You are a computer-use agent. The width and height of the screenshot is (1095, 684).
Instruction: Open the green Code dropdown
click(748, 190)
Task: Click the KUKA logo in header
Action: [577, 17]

====

» SET PROBLEM
Update the items above by changing "dropdown" to "menu", keeping every other part the same.

» TASK RESULT
You are a computer-use agent. The width and height of the screenshot is (1095, 684).
Instruction: Open the green Code menu
click(748, 190)
Task: Click the KUKA logo in header
Action: [577, 17]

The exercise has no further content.